Valuing and Conserving Time


We all know that environmentalists want to force us back into the Stone Age. The fact has been pointed out so many times, with such vehemence, that it’s almost lost its power to shock us.

That’s why we need gifted and inexhaustible writers like Donald J. Boudreaux to inspire us, like Poe’s Raven, to Mournful and Never-Ending Remembrance.

When debunking environmentalism, one must always start by provisionally granting a theoretical validity to whatever facts can't be denied outright:

It might well be that humans' "footprint" on the Earth is larger than ever; it might even be true that this larger footprint creates some health risks for us modern humans that our pre-industrial ancestors never encountered.
Who can say?
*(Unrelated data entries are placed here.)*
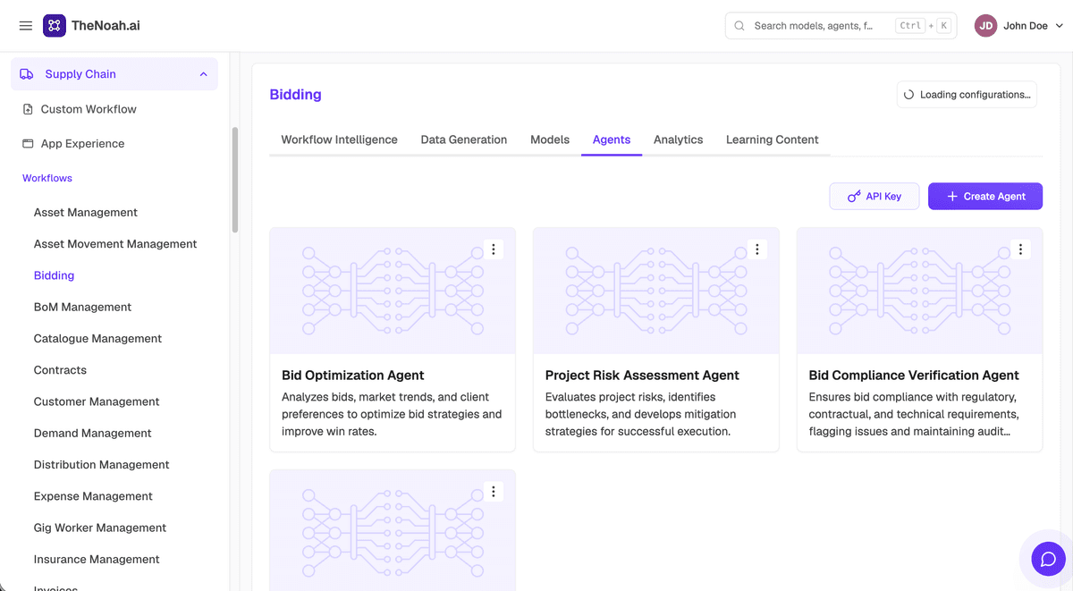Click the Create Agent button
This screenshot has height=591, width=1073.
click(985, 197)
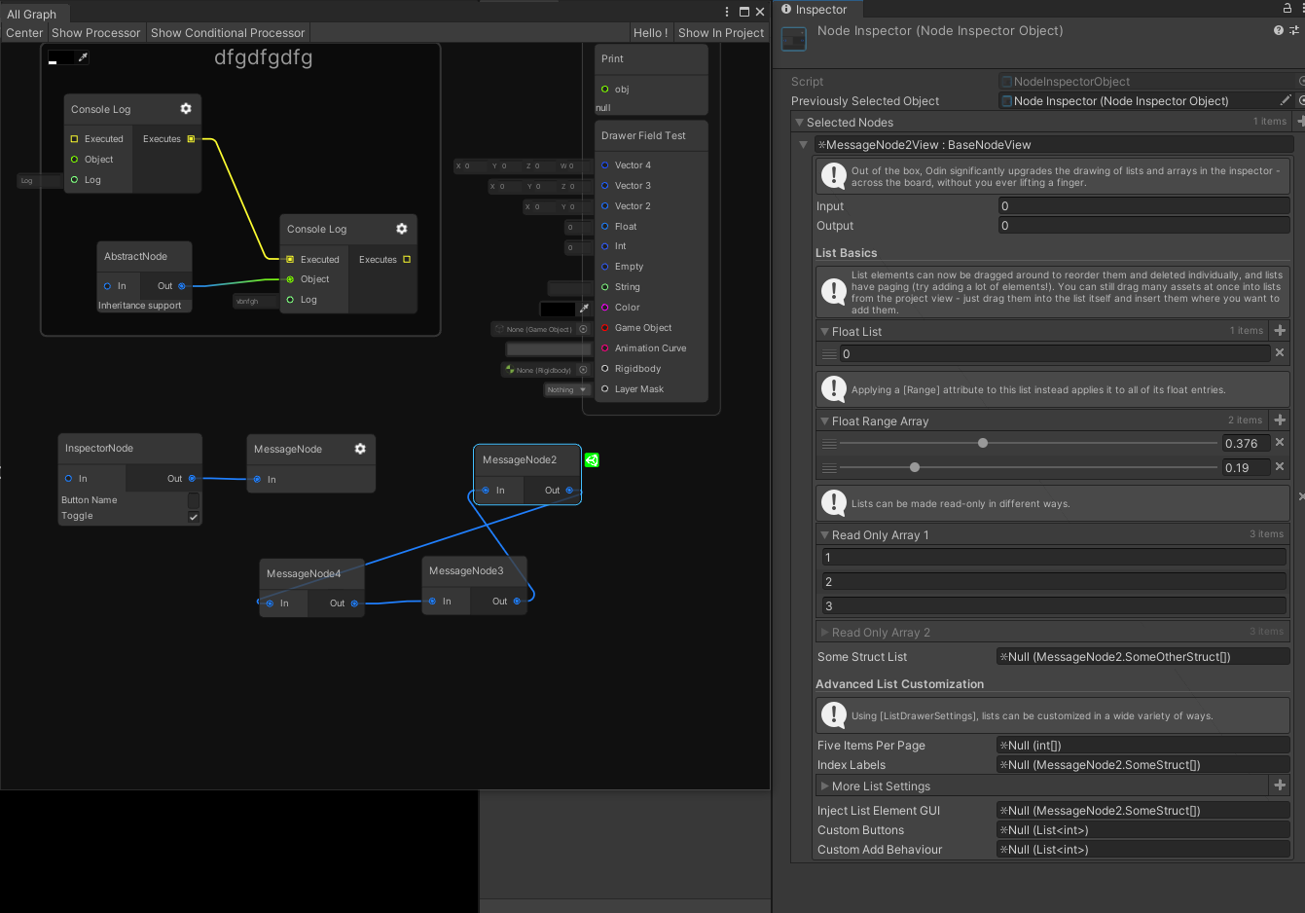This screenshot has height=913, width=1305.
Task: Click the green refresh icon beside MessageNode2
Action: point(592,459)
I suppose you could look at the change in world population between 1400 and today, and consider the health risks posed by modern technologies like oil refining, air travel, and synthetic pesticides…but that way lies madness. There are some things humanity was never meant to know.
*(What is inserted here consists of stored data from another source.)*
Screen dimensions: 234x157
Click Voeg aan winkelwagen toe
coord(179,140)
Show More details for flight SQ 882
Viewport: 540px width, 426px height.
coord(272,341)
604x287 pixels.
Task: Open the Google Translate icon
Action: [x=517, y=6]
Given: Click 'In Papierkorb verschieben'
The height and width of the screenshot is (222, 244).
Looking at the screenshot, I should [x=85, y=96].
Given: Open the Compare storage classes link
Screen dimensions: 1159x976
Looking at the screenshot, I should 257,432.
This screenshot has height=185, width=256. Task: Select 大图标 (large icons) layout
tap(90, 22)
In their lust to return to the days of cave-dwelling and trepanation, environmentalists have failed to recognize that modern life has certain advantages:
Our bodies are cleaner and more free of disease. Our homes are sanitary. We have indoor plumbing and anti-bacterial soap; our ancestors had outhouses. Our clothes are cleaner and, despite recent hysteria, our food supply is safer.
Cheers for anti-bacterial soap (despite its role in antibiotic resistance), and jeers for hysteria about multiple episodes of mass poisoning!
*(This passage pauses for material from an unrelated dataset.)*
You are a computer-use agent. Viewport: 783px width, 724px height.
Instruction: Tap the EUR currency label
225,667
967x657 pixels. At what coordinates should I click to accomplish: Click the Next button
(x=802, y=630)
So far, this is garden-variety sophistry. But Boudreaux has far more deadly arrows in his quiver:
[T]oo many environmentalists condemn people who don't share their creed. For example, I don't recycle my trash because my time is too precious for me to spend it sorting such items into different containers.
If Boudreaux spent half an hour recycling conservatarian gibberish for this column, he spent roughly 27 more minutes than I spend sorting my recyclables in the average month. But who am I to judge how he spends his time?
In environmentalists' eyes, those who unquestioningly disregard the value of one resource (time) in order to spend it on the conservation of other resources (wood, plastic and glass) are righteous while those of us who value and conserve time are sinners.
Personally, I don’t think Boudreaux is a sinner so much as an insufferable asshole. But to the extent that the word “sinner” applies, it applies because conserving Boudreaux’s time benefits Boudreaux, while conserving wood, plastic, and glass benefits the society in which he lives and presumably thrives.

And as Adam Smith wisely observed, “when we prefer ourselves so shamefully and so blindly to others, we become the proper objects of resentment, abhorrence, and execration.”

(Illustration: "Vanitas Still Life: Sins of the Flesh" by Chris Peters, 2004.)